First Reflection on Balthasar's "Theologic: I: Truth of the World" - Philip McShane - 8 Jan 02greenspun.com : LUSENET : von Balthasar Seminar : One Thread
I find this book exciting: Against the background of so many modern *philosophical* theories of knowledge, this is a *theological* theory of knowledge. It seems able to integrate much of the ancient and medieval views that were so heavily criticised in the modern (post Descartes) era. Many themes, that seemed forever banished from the deeper reflections on our knowing, get reintroduced into an aware and modern vision. I like this.
-- Anonymous, January 08, 2002
Actually, I thought that what we are reading about the images, essence and being was philosophy; as I have never felt any interest in philosophy before, I thought I had a conversion; now you tell me it is theological after all.; Or maby we have reached a point where philosophy and theology meet.It's as though I sense something like that, though I am very ignorant ,knowledge wise.
I feel very inadequate about this , but would love to know more; Rita.

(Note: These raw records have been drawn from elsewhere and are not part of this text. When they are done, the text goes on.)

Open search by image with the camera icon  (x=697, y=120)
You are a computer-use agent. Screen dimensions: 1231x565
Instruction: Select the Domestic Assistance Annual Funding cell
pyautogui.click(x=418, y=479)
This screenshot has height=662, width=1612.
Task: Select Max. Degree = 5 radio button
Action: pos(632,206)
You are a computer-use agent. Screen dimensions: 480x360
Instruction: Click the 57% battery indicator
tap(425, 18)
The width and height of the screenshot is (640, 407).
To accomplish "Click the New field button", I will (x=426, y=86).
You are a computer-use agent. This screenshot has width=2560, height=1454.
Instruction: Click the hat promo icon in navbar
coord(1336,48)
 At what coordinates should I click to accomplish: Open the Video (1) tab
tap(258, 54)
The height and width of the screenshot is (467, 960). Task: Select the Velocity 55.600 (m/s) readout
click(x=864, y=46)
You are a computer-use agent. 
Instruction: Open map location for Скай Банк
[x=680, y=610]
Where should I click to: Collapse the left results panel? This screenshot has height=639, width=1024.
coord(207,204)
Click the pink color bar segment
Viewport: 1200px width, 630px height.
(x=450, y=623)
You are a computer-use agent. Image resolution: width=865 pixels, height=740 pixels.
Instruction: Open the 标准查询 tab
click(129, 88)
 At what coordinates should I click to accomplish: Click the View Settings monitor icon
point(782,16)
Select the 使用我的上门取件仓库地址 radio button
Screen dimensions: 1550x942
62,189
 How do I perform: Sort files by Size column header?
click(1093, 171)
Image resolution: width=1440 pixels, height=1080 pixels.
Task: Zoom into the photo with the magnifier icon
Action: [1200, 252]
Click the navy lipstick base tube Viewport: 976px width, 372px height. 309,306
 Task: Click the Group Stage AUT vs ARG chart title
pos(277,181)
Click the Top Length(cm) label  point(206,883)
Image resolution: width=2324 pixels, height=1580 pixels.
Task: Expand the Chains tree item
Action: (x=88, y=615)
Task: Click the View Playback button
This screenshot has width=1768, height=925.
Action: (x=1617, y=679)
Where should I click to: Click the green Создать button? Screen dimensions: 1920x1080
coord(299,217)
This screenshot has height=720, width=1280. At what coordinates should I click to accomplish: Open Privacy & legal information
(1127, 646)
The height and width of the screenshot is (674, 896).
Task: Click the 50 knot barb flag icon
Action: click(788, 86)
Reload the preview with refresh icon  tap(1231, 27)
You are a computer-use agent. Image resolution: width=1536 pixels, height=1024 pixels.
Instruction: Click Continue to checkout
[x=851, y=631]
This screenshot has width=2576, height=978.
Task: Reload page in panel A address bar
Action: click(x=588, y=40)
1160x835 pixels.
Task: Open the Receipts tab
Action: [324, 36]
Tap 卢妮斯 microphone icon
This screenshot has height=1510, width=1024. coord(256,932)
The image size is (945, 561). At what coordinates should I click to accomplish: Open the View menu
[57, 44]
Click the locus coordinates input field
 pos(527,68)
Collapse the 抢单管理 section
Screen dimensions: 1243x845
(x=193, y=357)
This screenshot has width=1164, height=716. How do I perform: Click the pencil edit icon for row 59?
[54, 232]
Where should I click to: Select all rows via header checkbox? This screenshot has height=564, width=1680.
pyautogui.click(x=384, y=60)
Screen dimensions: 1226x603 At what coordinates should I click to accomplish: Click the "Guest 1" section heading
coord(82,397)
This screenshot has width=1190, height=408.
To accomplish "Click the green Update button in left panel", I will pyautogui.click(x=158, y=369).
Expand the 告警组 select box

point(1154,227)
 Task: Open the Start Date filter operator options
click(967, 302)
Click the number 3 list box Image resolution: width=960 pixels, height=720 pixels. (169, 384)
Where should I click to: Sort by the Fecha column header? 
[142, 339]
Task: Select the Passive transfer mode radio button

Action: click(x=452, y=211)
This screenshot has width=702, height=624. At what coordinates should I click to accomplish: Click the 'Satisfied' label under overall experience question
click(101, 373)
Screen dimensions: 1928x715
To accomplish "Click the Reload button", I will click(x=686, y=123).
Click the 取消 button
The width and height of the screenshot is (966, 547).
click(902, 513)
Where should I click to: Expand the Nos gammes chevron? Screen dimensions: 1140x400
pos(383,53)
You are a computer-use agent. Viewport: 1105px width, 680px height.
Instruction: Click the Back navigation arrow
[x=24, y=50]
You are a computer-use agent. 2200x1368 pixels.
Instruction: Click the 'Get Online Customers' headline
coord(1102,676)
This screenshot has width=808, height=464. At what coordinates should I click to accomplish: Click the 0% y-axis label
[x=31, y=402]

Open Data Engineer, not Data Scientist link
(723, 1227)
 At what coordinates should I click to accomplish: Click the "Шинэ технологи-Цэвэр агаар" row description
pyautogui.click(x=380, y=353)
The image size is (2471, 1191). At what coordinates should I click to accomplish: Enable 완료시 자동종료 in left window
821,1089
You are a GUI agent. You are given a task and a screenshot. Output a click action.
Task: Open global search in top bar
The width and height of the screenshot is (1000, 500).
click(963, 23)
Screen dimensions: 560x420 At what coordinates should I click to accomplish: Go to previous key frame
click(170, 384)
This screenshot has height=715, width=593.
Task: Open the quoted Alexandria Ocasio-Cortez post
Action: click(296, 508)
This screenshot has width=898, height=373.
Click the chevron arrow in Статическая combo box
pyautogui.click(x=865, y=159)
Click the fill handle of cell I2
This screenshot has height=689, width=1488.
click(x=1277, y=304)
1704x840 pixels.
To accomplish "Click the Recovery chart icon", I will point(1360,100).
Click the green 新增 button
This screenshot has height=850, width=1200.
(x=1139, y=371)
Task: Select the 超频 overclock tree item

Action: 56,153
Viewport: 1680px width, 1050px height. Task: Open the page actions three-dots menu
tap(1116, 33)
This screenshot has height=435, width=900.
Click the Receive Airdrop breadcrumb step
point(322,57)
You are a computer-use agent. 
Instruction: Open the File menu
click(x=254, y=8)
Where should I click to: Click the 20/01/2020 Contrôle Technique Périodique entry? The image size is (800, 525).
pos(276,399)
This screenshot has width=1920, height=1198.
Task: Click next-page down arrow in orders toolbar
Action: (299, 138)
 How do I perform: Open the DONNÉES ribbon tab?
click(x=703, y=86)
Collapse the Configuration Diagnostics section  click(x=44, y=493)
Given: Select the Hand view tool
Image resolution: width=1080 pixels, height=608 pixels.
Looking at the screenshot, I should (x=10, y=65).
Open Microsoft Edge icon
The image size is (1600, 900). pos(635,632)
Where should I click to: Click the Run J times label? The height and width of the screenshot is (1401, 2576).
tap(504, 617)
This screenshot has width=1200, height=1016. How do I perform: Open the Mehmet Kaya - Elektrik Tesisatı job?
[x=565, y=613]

-- Anonymous, January 21, 2002
Rita, You are right: A lot of what we are reading *is* philosophical. And--as you also suggest--we are, with von Balthasar, at a point where philosophy and theology meet. Von Balthasar's vision of truth is (as he himself describes it) 'symphonic', that is: he gets all of the instruments of the orchestra playing together to make wonderful music--the different instruments of the orchestra in this case being the inputs from philosophy, theology, literature.... If you like this mix, then you definitely have an interest in some areas of philosophy! At times the writing is complex and daunting and presupposes some familiarity with a wide range of different thinkers, but the final vision that is guiding all this investigation is that truth is an aspect of the divine, Trinitarian life: it has to do, then, with intimate, loving communication, with the revelation of all that another is in their infinite freedom, with surprise, with mystery. And von Balthasar sees the traces of this at all levels of knowing: even in the most obvious sense knowledge, we are involved in great mysteries and in great revelations of the wonder surrounding every little thing.